* WHAT IS REQUIRED: Line by line, transcribe the data below exactly and pass over the images.

[Extracted data entries]
━━━━━━━━
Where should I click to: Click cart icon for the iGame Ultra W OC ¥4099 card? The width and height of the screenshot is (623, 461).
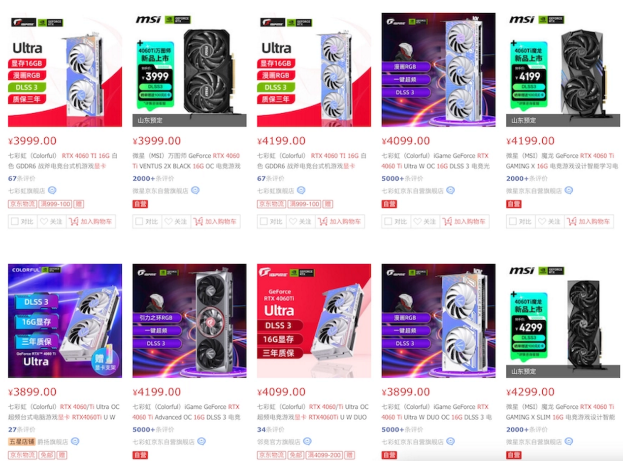click(447, 222)
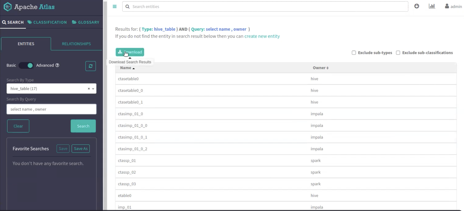Switch to the Glossary tab
Viewport: 464px width, 211px height.
tap(86, 22)
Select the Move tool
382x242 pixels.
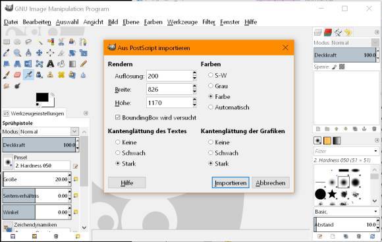(x=39, y=53)
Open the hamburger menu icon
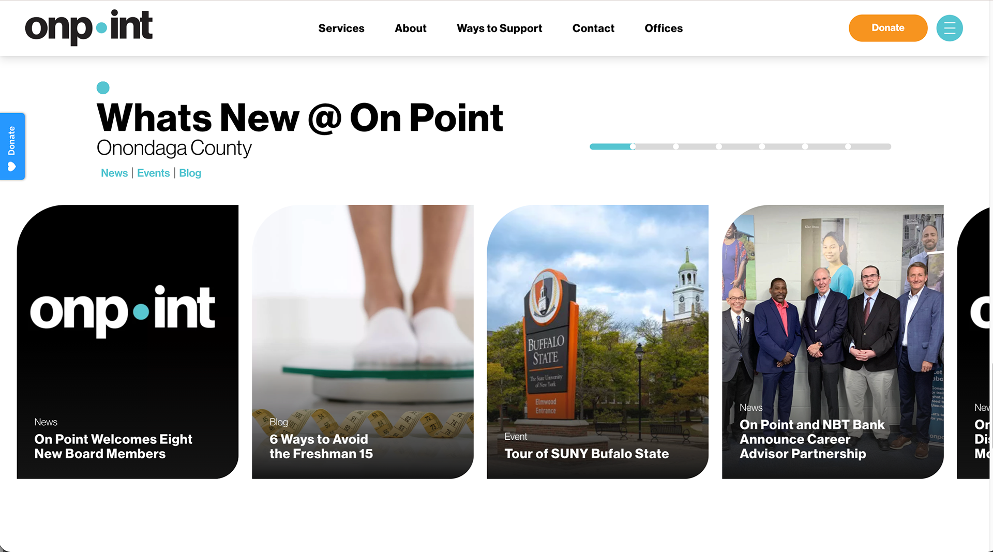 tap(950, 28)
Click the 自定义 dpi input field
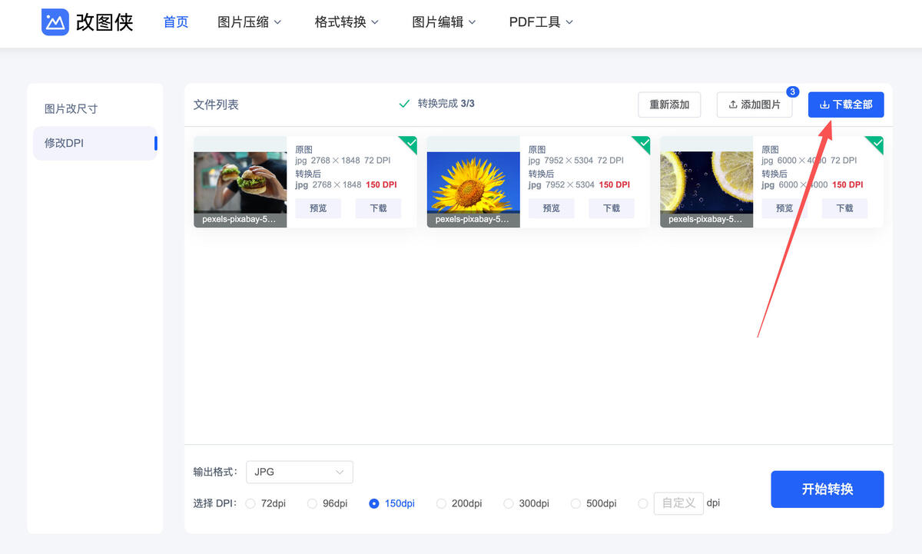Viewport: 922px width, 554px height. [678, 503]
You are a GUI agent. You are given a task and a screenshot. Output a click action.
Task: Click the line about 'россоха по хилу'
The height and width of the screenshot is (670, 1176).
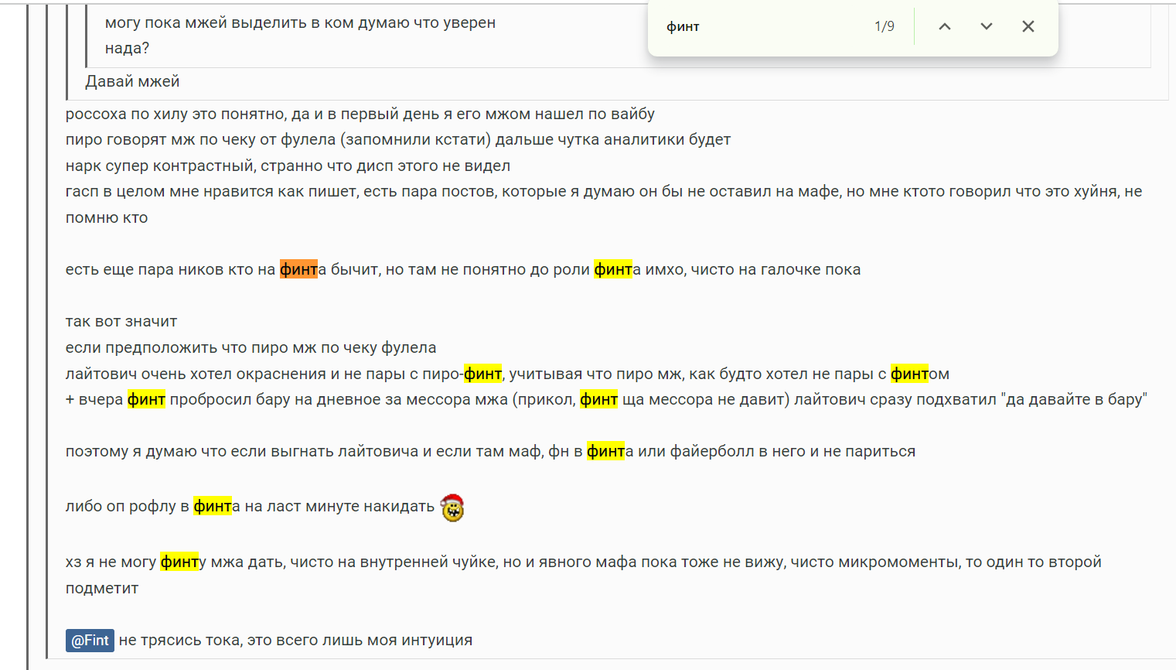(360, 114)
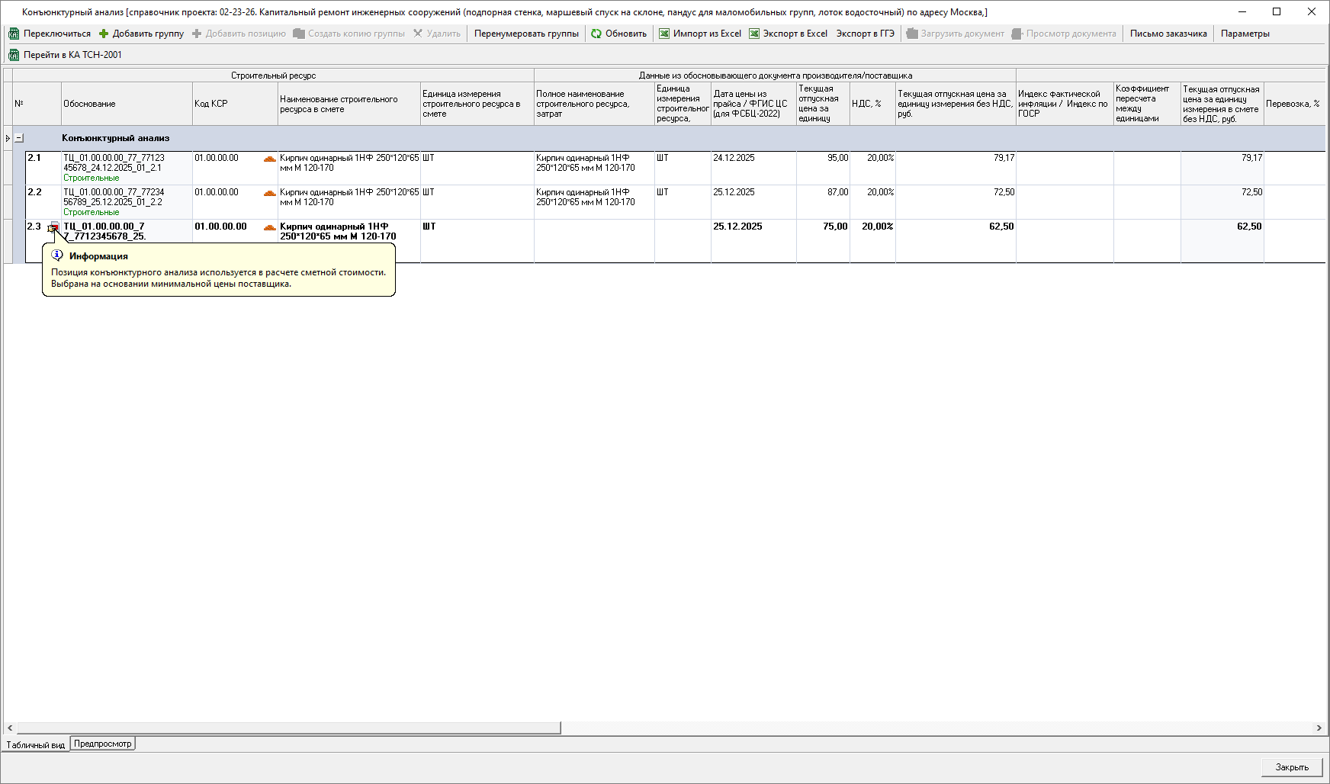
━━━━━━━━
* EXPECTED ANSWER:
Where should I click to: Click cart icon for the iGame Ultra W OC ¥4099 card? The width and height of the screenshot is (623, 461).
click(447, 222)
Switch to the Glossary tab
Viewport: 464px width, 211px height.
tap(86, 22)
Select the Move tool
382x242 pixels.
(x=39, y=53)
Open the hamburger menu icon
 tap(950, 28)
Click the 自定义 dpi input field
Viewport: 922px width, 554px height. [678, 503]
You are a GUI agent. You are given a task and a screenshot. Output a click action.
Task: Click the line about 'россоха по хилу'
The height and width of the screenshot is (670, 1176).
(360, 114)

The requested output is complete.